- [WHAT TO DO]
1 > Render this sentence from the music news column into Spanish: "The Fun House is throwing a benefit for Mick King on Saturday, September 10."
2 > Extend the music news column with further writing that follows on from its final paragraph.

---------- EXTRACTED TEXT

It's been a long week of such bad news, it's hard to know where to start. Hurricane Katrina wiped out the lives, relatives, and homes of too many New Orleans–area residents. At press time, rumors and reports of which members of the musician-rich region are truly missing and which simply haven't been able to make contact with loved ones continue to swirl—with the info changing so rapidly, it's not worth passing along the names of the possibly dead unless they're unfortunate enough to be confirmed.
Locally, members of the music community are already jumping into action. The War Room hosted a benefit last week with DJs Cherry Canoe and Greg Vandy that raised $1,150 for the Red Cross (there are links to the hurricane donation area of the Red Cross on The Stranger's website, too) while KEXP offers information on NW relief agency Mercy Corps on its website. With more time to turn concern into action, expect to see new benefit shows in the near future—the High Dive and Nectar are working on fundraisers in the Fremont area, and I'm sure other clubs will be following suit soon (if they haven't planned them already).
The Fun House is throwing a benefit for Mick King on Saturday, September 10. You may remember that King is the former Feederz bass player who was brutally beaten back in July, an attack that left him with high hospital bills, among other burdens. Friends and supporters can help to ease King's difficulties by attending a night in his honor that includes performances by Another Man's Poison, 10 Cent Monkey, and Autonomadic.
Comings and goings: Rob Hampton and Creighton Barrett have both left Crutches to join Band of Horses, a new, wonderfully melodic indie-rock act signed to the Sub Pop roster (and featuring ex-members of Carissa's Wierd).... Brian Standeford and Davey Brozowski are back on their feet again after the demise of the Catheters last year. Brozowski tells me the pair have been recording new material and are looking for new members to round out the band. Can't wait to hear the results.
Old-School Action: Back in ye olde early '90s, Portland bands like Hazel, Sprinkler, Crackerbash, and Pond sent the kids in a flurry down to their local 2nd Avenue Records or Locals Only for the latest indie/punk 7-inch. Sub Pop's early roster rears its long hair again this weekend, as Portland's MusicfestNW showcases a reunion of these four acts on Saturday, September 10, at the Crystal Ballroom (among other shows slated for this weekend). Here in Seattle, we have a reunion of our own, also on the 10th, when Soundgarden bassist Ben Shepherd wipes the dust off dirgy punk act Hater for another go at the Tractor.

--------------------
---------- DATA SUPPLIED

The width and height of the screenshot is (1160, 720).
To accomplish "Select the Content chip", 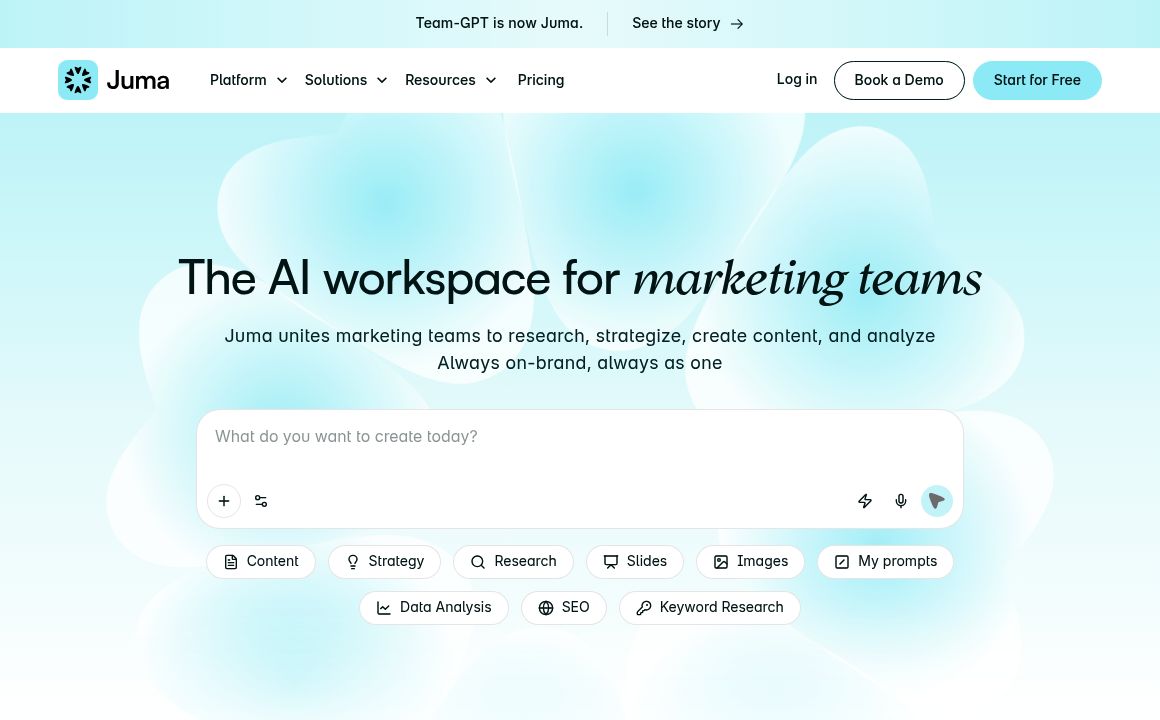I will 261,562.
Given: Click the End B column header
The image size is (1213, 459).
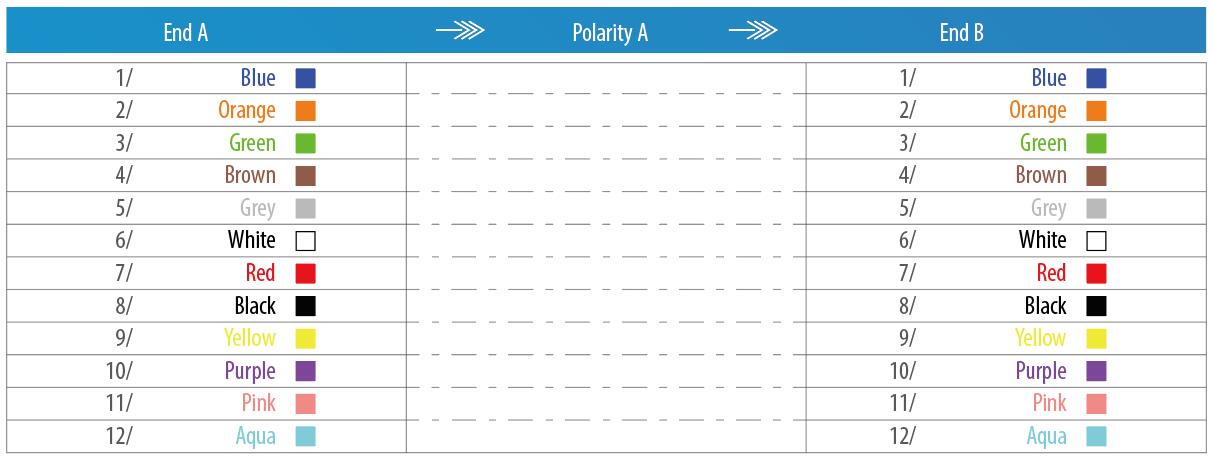Looking at the screenshot, I should tap(962, 32).
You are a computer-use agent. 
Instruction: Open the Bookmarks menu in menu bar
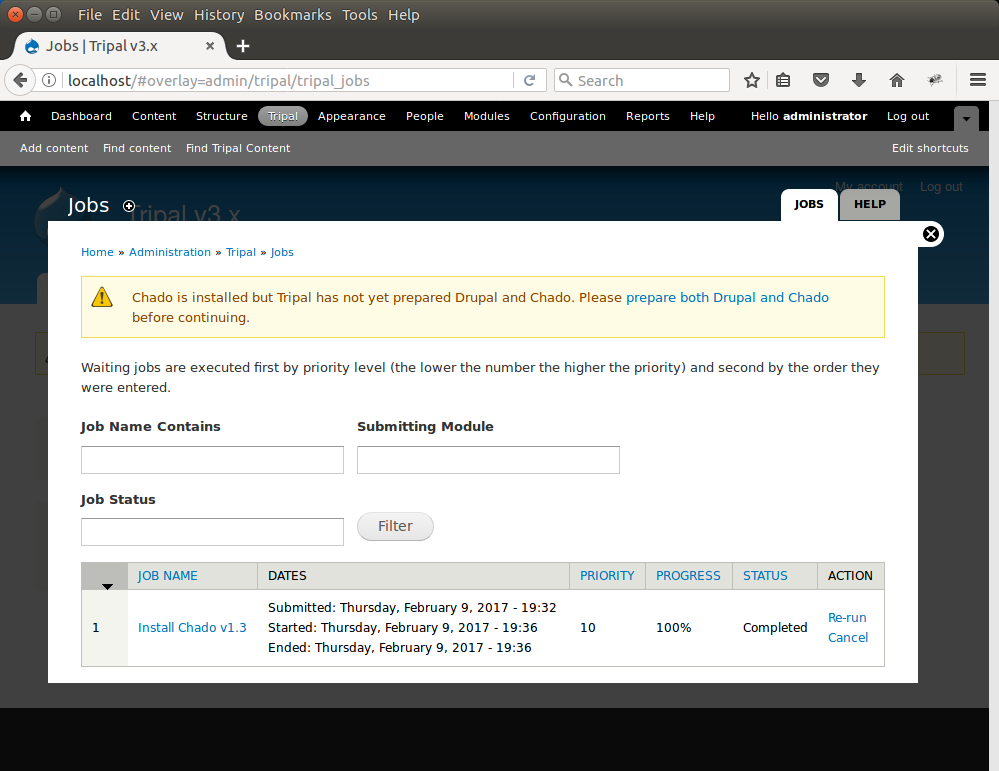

--------------------

- [ANSWERS PROVIDED]
1 > The Fun House organiza un evento benéfico para Mick King el sábado 10 de septiembre.

2 >
And while Devo weren't able to come to town for Bumbershoot, front- man Mark Mothersbaugh will be having his second Seattle art show at the always colorful Roq la Rue gallery. Although M. M. won't be attending his opening in person (he's reportedly busy adopting a child in China), you can still bask in his talent starting this Friday, September 9, at the opening party from 6–9 p.m. The focus of the show, titled "Beautiful Mutants," is photography that's been retouched to create what Mothers-baugh calls "sickeningly beautiful beings"—or lovingly created creatures with genetic abnormalities.
Speaking of abnormalities, every month or so I get a package from local spazz-rock act the Pharmacy—and August was no exception (this time it came with a lovely Day-Glo screen print displaying two neon beasts in love). Their CD, B.B.B.—of which I think our office now has a dozen or so copies—is out on local label Don't Stop Believin' Records, and it's definitely grown on me. The record playfully splatters the lo-fi, anxiety-riddled sound of the Unicorns gone Black Flag over simple pop hooks—something I could see fitting quite comfortably on the Dirtnap catalog, especially with that Northwest label's penchant for releasing synth-heavy, art-damaged punk rock. And damaged they are—full of distortion when it comes to the vocals, the guitars, and the concepts of punk-drunk love and death disco. Using keyboards, drums, and guitar, the band covers some eclectic, eccentric territory. Check them out yourself on Friday, September 9, when they play the Vera Project (and tell them we'll soon need a separate wing for all the promo material they've sent our way).
And, finally, Stanwood rock venue the Stanwood Hotel—which Hannah Levin featured as a popular destination on its last legs ["Hey Ho, Don't Go," Aug 25]—is now staying open to book bands "until at least October," according to owner Bobby Trash. It sounds like buyers backed out of a sale, giving the current owners a bit more time to stay put. While it might not be the national story of CBGB fighting to keep its space, news of a longer Stanwood Hotel stay will surely make many local punk and alt-country types happy.